## COMPLETE THE FOLLOWING
1) In the passage on North Korea's 2012 satellite launch and its aftermath, on what date did the UN Security Council adopt resolution 2087?
2) Continue the passage on North Korea's 2012 satellite launch and its aftermath, picking up right after its final sentence.

## TEXT SHOWN
☆ ☆ ☆ ☆ ☆

When the DPRK launched Kwangmyongsong-3 in April 2012, the DPRK described is as an earth orbit satellite, although the U.S government discredited this, claiming it was instead a ballistic missile test. The U.S response was to condemn the launch, calling it a “highly provocative act” which threatened regional security and was a direct violation to United Nations Security Council resolutions 1718 and 1874, placed upon the DPRK after their first and second nuclear tests.[7] Most experts’ disputed U.S claims, instead describing the missile as lacking the performance capabilities of an Intercontinental Ballistic Missile.[8]

Despite the DPRK protesting their innocence and many experts agreeing with the DPRK’s official statement, the U.S still managed to push through UN Security Council resolution 2087 on the 22nd of January, 2013. The new resolution placed further financial and travel bands, on the already heavily sanctioned DPRK, for conducting space exploration, which is legal for all states under international law. White House spokesman Jay Carney commented in response to the UN adoption of resolution 2087 “Further provocations would only increase Pyongyang’s isolation.”[9] Pyongyang duly outraged, viewed the new resolution as U.S imperialism, one article on Rodong Sinmun described the U.S. as “noisily crying” over the satellite launch, which they viewed as “an aim to justify its military manoeuvres to seize hegemony.”[10]

In traditional North Korean defiance, the DPRK refused to back down to what they perceive as U.S imperialism. On the 12th of February the DPRK announced they had “successfully staged” a third underground nuclear test. The day after South Korea’s defence ministry announced they plan to speed up building an integrated air and missile system, with the capability to hit all areas of the DPRK.[11] On the other hand, The UN Security Council convened for what became a lengthy discussions between the US and China, on a new UN resolution.

☆ ☆ ☆ ☆ ☆

## SUPPLIED MATERIAL
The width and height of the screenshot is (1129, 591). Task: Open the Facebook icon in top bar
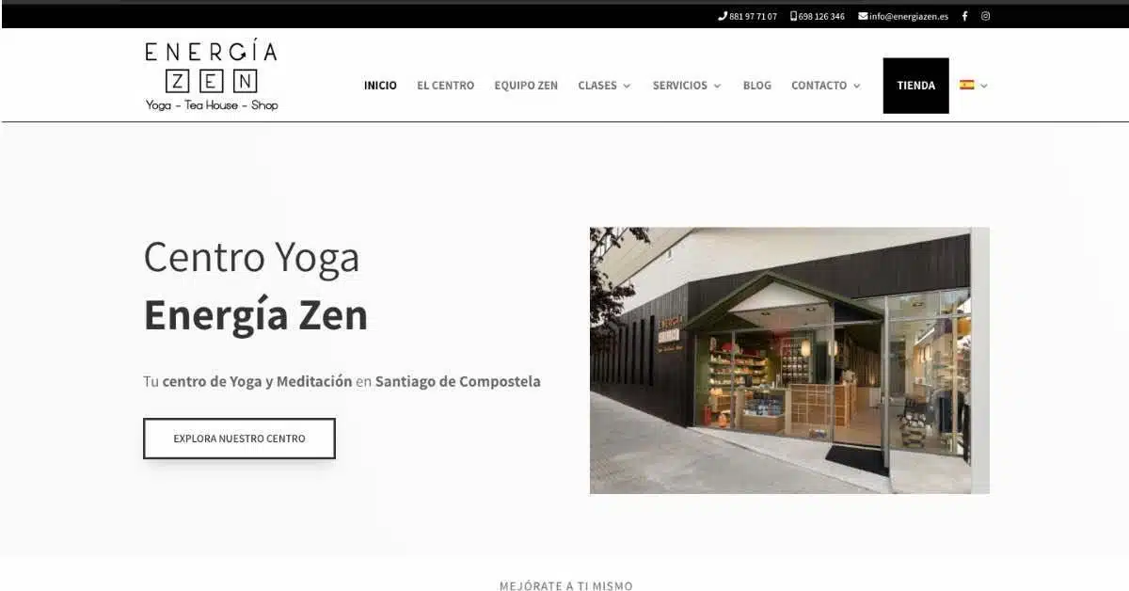pyautogui.click(x=964, y=16)
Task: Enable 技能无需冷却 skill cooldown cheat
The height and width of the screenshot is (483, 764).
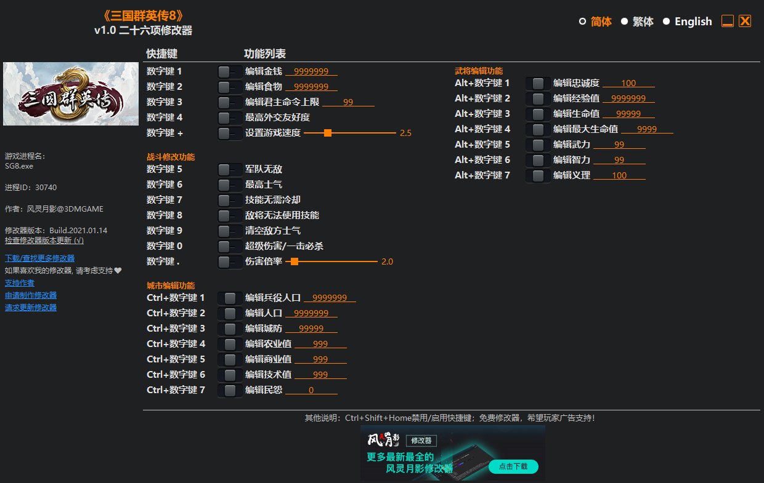Action: coord(229,199)
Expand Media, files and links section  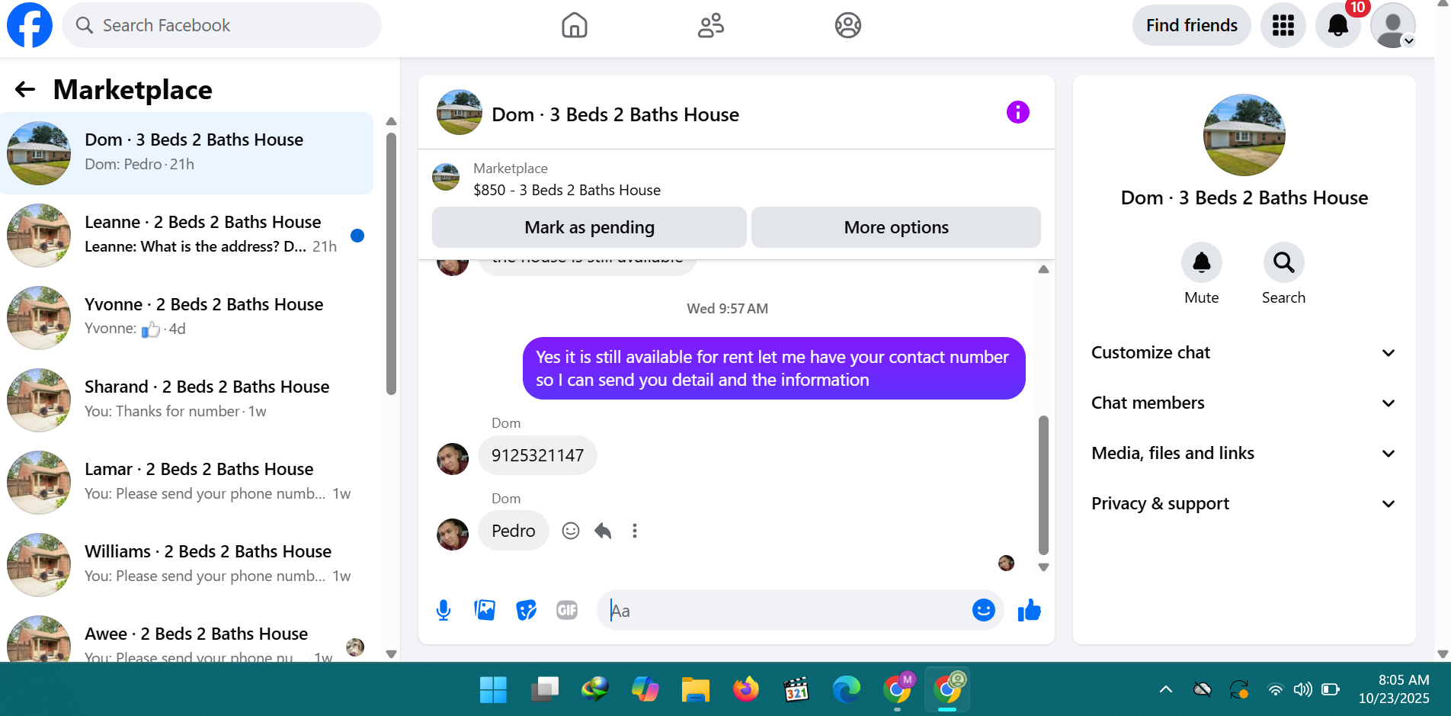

☆ ☆ ☆ ☆ ☆

## RESPONSES
1) January 22, 2013.

2)
On the 7th of March the UN Security Council announced they had officially ratified Resolution 2094 after a long debate, in which China seems to have been backed into a corner to agree upon crippling sanction, over destructive sanctions. South Korea attempted to push for a clause under Articles 41 and 42 of Chapter 7 of the U.N. charter, which would allow for the enforcement of sanctions by “military means”, allowing any state intercept and board any DPRK vessel that they suspected illicit weapons or nuclear or missile components.[12] China managed to remove the “military means” clause, instead opting for a “credible information” clause giving them the ability to not enforce the resolution, by claiming a limited amount of intelligence[13]. Chinese foreign ministry spokesman Qin Gang commented the sanctions, “necessary and moderate.”[14] Alternatively South Korea’s ambassador to the U.N. Kim Sook, told reporters “These are the strongest and most comprehensive sanctions on North Korea” signalling that the ROK-U.S alliance came out top in the diplomatic wrangling.[15]

The new sanctions insure the tightening of financial restrictions and cargo inspections, which require states with credible information to deny ports and overflight rights to ships and vessels with suspect cargo. It was also the first time the resolution established what constitutes luxury goods, which included a ban on the importation of jewellery, yachts and expensive racing cars, insuring that states abide by the resolution, rather than leaving it up to their individual decision. However, Australia, the European Union and Russia have included additional items, left of the list of luxury goods including fur coats, watches and prestigious liquor brands.[16]

Marcus Noland of the Peterson Institute for International Economics pointed out that if the Chinese government “chooses to enforce resolution 2094 rigorously it could seriously disrupt, if not end, North Korea’s proliferation activities. Unfortunately, if past behaviour is any guide, this is unlikely to happen.”[17] Nolanda’s opinion seems to have become a consistent argument, within Western media and the U.S congress, asserting that China holds the diplomatic power to solving the Korean crisis. It goes without saying, that if China fully implemented the sanctions and cut aid contributions, the DPRK regime would struggle to survive, quite possibly the dream scenario for U.S foreign policy makers, but a nightmare scenario for the CCP.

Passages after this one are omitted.